According to Unitas Jr., Unitas Management Corp. -- which markets and licenses the rights to Unitas's name, likeness and other aspects of his legacy -- had revenue of $500,000 or more in a typical year in the 1990s. But the company, under the control of the estate representatives and Sandra Unitas, filed for bankruptcy protection last year. The younger Unitas said the action was unnecessary and that he suspects it was a ploy to make it appear that he mismanaged the company.
Nolan declined to comment on the bankruptcy.
Robert R. Bowie Jr., an attorney for Unitas Jr., said the company was successful enough to contribute toward the football legend's first and second families.
"Unitas Management had grown and become profitable and basically clothed and fed both families," Bowie said. "This wasn't a Fortune 500 company by any means, but it was . . . a good, solid profitable business."
Mark Roesler, a celebrity licensing executive whose firm has represented Unitas Management, estimated that between $100,000 and $400,000 could be spun out of the football legend's legacy each year. "When you've got a player like Johnny Unitas . . . his intellectual property rights are valuable," said Roesler, founder of CMG Worldwide.
The court case in Maryland turned on a 1992 shareholders' agreement that allowed the company to buy and retire Unitas's shares after his death. The transaction was to have been conducted this way: The company would maintain a $125,000 life insurance policy on Unitas. After his death, the company would turn over the policy to his estate, which could then collect on it. In return, the estate would give the company the elder Unitas's 90 percent stake in the business, which would then be retired.
Less than three weeks after his father's death on Sept. 11, 2002, Unitas Jr., as president of the company, turned over the policy to the estate. Rather than accepting the policy and transferring the shares of stock to the company, the estate's representatives, Tatelbaum and Moffet, convened a shareholders' meeting and voted to cancel the agreement.
In the months after Unitas's death, Moffet and Tatelbaum suggested that Unitas had raised questions about his son's spending. Tatelbaum said in an affidavit that a partial review of company records "discloses a pattern of, at least, improper conduct" by the son.
Unitas Jr. countered in an affidavit that the dispute "has been manufactured by Tatelbaum, Moffet, and my father's second wife, Sandra," and that the three kept him and his siblings from collecting $100,000 in life insurance from a policy unrelated to the policy in the shareholders' agreement.

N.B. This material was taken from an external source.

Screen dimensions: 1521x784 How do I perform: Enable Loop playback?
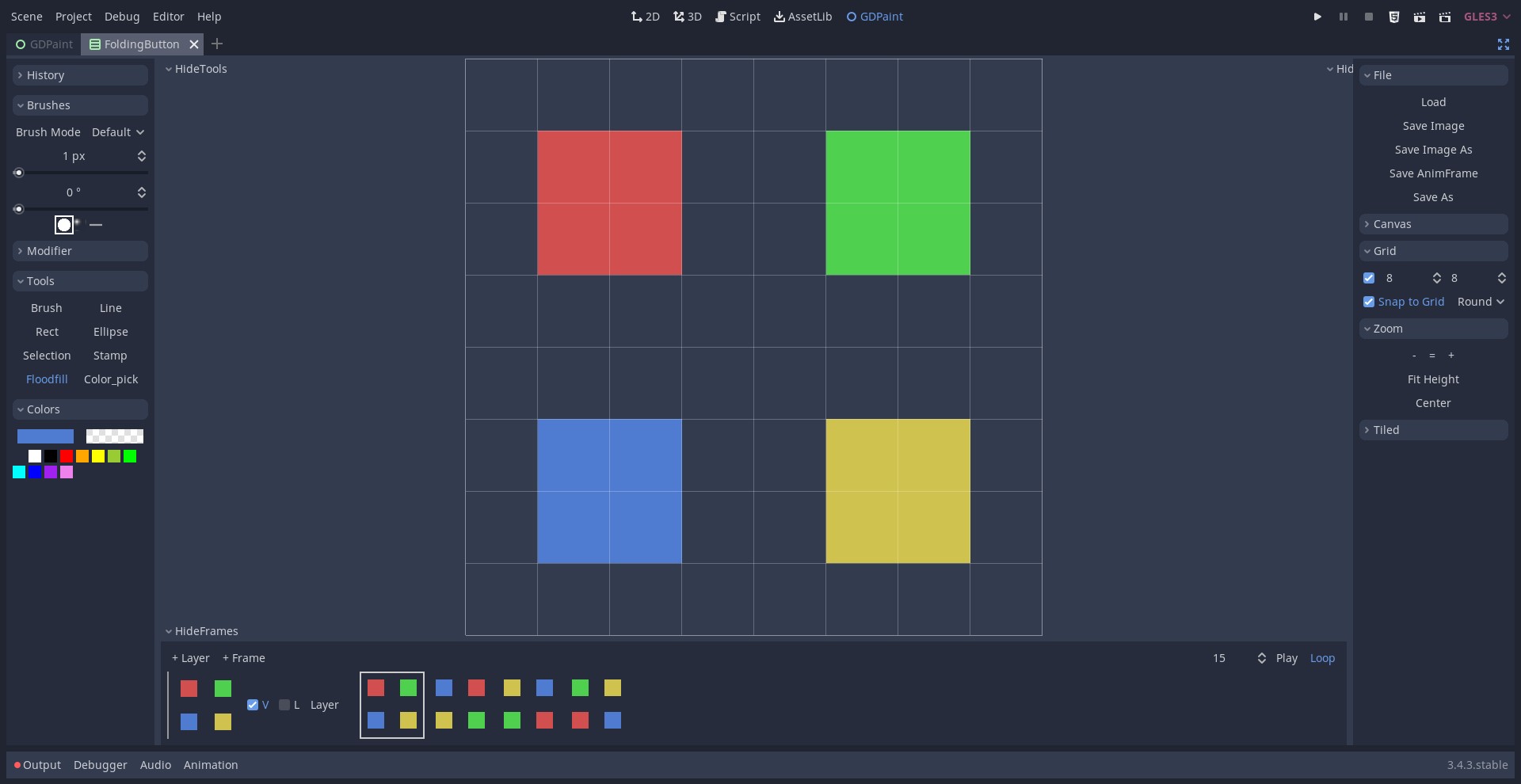coord(1322,658)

Nolan said economics was one of the considerations in the decision to terminate the shareholders' agreement. He said that Moffet and Tatelbaum were obligated to act in the estate's best interest by retaining a financial stake in a company that could profit again from marketing the Unitas name.
In January 2003, Unitas Jr. wrote a letter warning Sandra Unitas and her three children that "the Unitas family is on the verge of breaking apart because of outside forces" and inviting them to meet at his home "without lawyers or anybody else present but the family."
The letter, now in the court record, warned that both sides would file lawsuits if they did not meet, adding, "The public will be brought into all of this and we will not have the chance ever again to be the family that our father wanted."
Unitas Jr. said he got no response.
"We don't talk," he said in an interview. "I don't know if we'll ever talk."
Staff researcher Bobbye Pratt contributed to this report.